WHAT YOU NEED TO DO:
A. In the space and solar glossary, give the passage again, beginning at the words that have "HGA - High-Gain" and stopping after "and 30 mhz.", and replace "spacecraft" with "space probe".
B. In the space and solar glossary, how is the h-alpha line described as suited to solar work, and what is it universally used for? Answer in one to three sentences.
C. Continue the space and solar glossary of terms beginning with H from the point where it ends.

Space and Solar Definitions - H

h - Hour, 60 minutes of time.

H-Alpha - This absorption line of neutral hydrogen falls in the red part of > the visible spectrum and is convenient for solar observations. The h-alpha line is universally used for patrol observations of solar flares.

H-Component Of The Geomagnetic Field - See geomagnetic elements.

HA - Hour Angle.

HEF - DSN's high-efficiency 34-m DSS, replaces STD DSSs.

Heliocentric - Sun-centered.

Heliopause - The boundary theorized to be roughly circular or teardrop-shaped, marking the edge of the sun's influence, perhaps 100 AU from the sun.

Heliosphere - The space within the boundary of the heliopause, containing the sun and solar system.

HEMT - High-electron-mobility transistor, a low-noise amplifier used in DSN.

HGA - High-Gain Antenna onboard a spacecraft.

High Energy Event - Flares (class two or more) with outstanding centimetric bursts and sid. High energy protons are reported at the earth in case of most of these events occurring on the western part of solar disk. (class x flares)

High Frequency (HF) - That portion of the radio frequency spectrum between between 3 and 30 mhz.

DATA:
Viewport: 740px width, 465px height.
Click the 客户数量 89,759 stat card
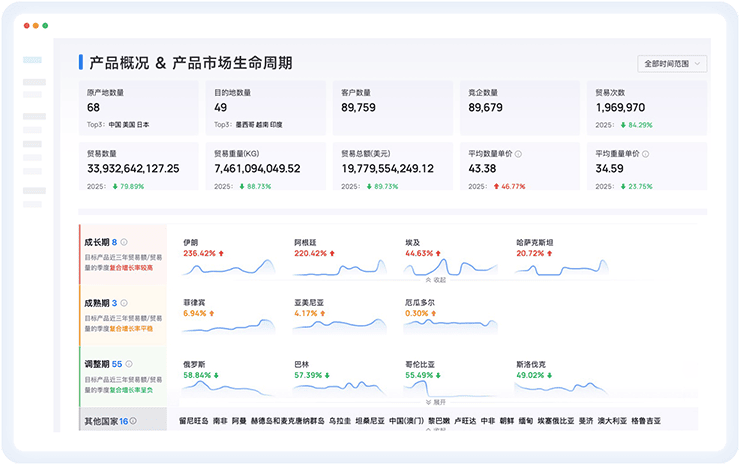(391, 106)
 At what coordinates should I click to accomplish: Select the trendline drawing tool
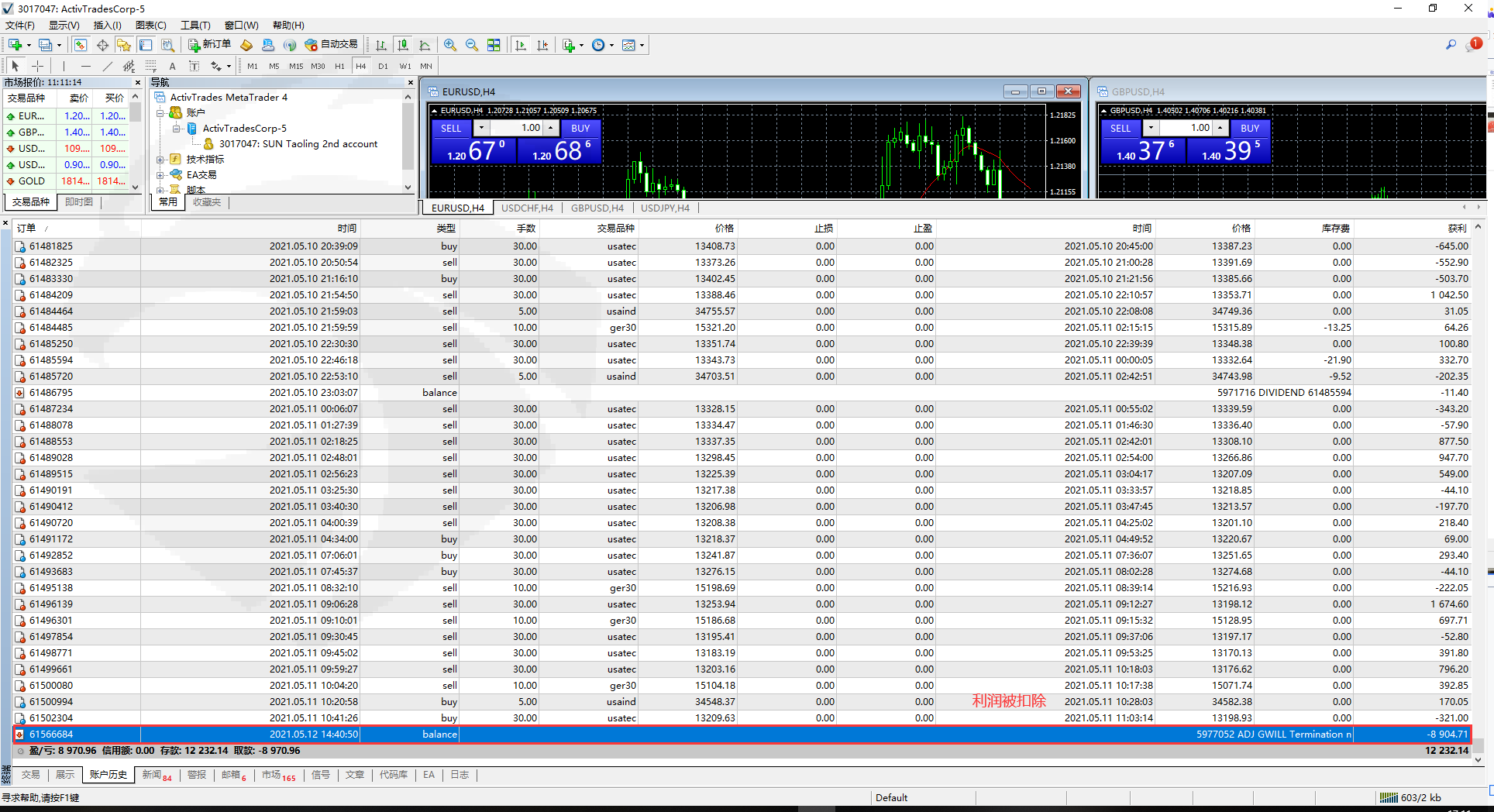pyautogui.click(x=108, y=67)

* * *

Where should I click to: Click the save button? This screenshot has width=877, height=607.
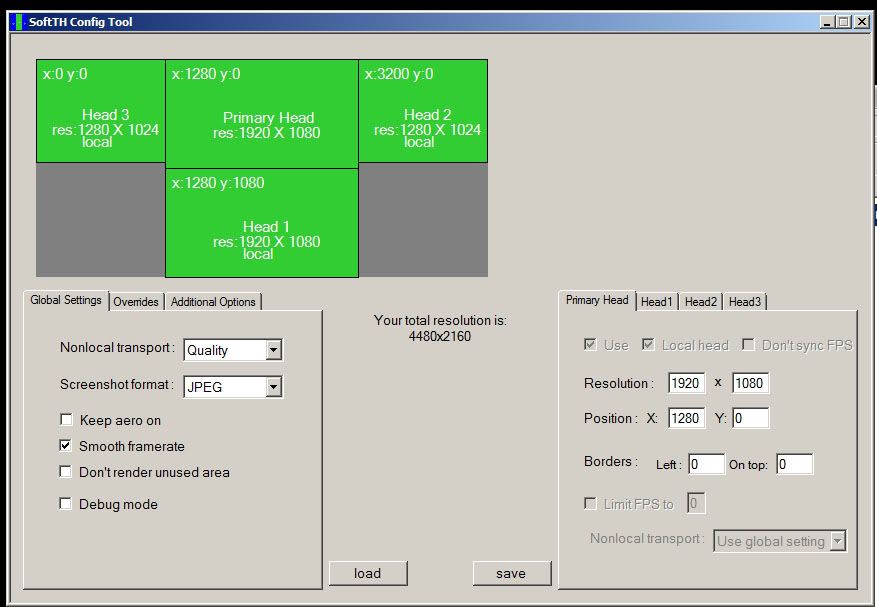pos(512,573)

RESPONSES:
A.
HGA - High-Gain Antenna onboard a space probe.

High Energy Event - Flares (class two or more) with outstanding centimetric bursts and sid. High energy protons are reported at the earth in case of most of these events occurring on the western part of solar disk. (class x flares)

High Frequency (HF) - That portion of the radio frequency spectrum between between 3 and 30 mhz.

B. The glossary describes the h-alpha line as an absorption line of neutral hydrogen that falls in the red part of the visible spectrum. It calls the line convenient for solar observations. It also states that the line is universally used for patrol observations of solar flares.

C.
High Latitudes - With specific reference to zones of geomagnetic activity, "high latitudes" refers to 50o to 80o geomagnetic.

High-Speed Stream - A feature of the solar wind having velocities that are about double average solar wind values.

Hohmann Transfer Orbit - Interplanetary trajectory using the least amount of propulsive energy.

Homologous Flares - Solar flares that occur repetitively in the same active region, with essentially the same position and with a common pattern of development.

Horizon - The line marking the apparent junction of Earth and sky.

Hour Angle - The angular distance of a celestial object measured westward along the celestial equator from the zenith crossing. In effect, HA represents the RA for a particular location and time of day.

Hyder Flare - A filament-associated two-ribbon flare, often occurring in spotless regions. The flare presumably results from the impact on the chromospheres of infalling filament material.

Hz - Hertz, cycles per second.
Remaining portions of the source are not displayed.